A recent thrift store excursion with my best thrifting companion, my 13 year old, turned into a fabulous, adventurous sewing challenge when I came across two oversized sweatshirts in stunning colors. I knew I had to make upcycled toaster sweaters.
It turned out to be more of a mythic quest than a simple up-cycling project. While the sweatshirts were long and big, it was still hard to harvest enough fabric for a full sweatshirt. I actually ended up cropping them both a little bit to make the magic happen. Also, the interior-facing portions have sweatshirt material from my stash. Isn’t it amazing how much fabric is used to make clothes!
(Please see incredibly unflattering, faceless pictures of me in my messy studio for a glimpse of the original items.)
Aren’t they shockingly blah on me?! I couldn’t let these stunning lilac and kelly green colors languish on the rack living life beneath their full potential. That said, I quickly regretted my commitment to helping them flourish. I really had to Frankenstein these toaster sweaters together! I mean, check out those wonky placements?
That pile up there is the actual amount leftover. It’s mostly cuffs and odd triangular bits. The picture actually makes it look like more than it is. It’s just a handful of scraps!
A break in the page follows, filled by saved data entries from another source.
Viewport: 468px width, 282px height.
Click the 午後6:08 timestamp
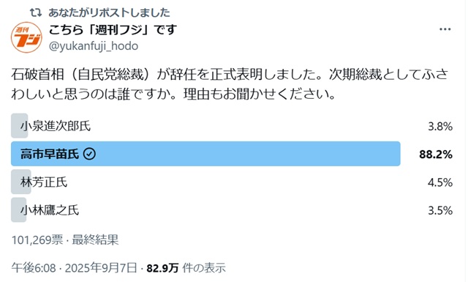tap(34, 267)
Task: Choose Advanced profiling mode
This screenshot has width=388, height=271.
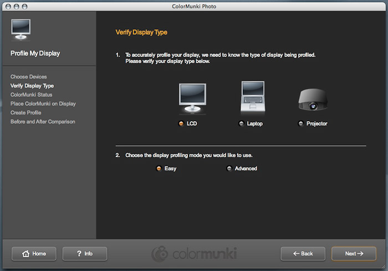Action: click(x=229, y=169)
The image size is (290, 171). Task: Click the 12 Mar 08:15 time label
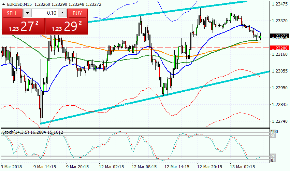(144, 167)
In the end, though, I’m glad I rescued them. You can’t beat a colorful, cozy upcycled toaster sweater for the early spring weather. I’m warm and happy.
It was my first time making this Uber-popular pattern from Sew House Seven. It’s easy to see why it’s such a favorite. It’s easy to pull together with clear instructions and has such a great fit. I love the neck and the fact that it’s on the shorter side.
Btw, my pants are a self-drafted lounge pant in deadstock fabric from Blackbird. This whole ensemble is my Sunday morning ensemble in the early spring (before I switch it out for this in the summer).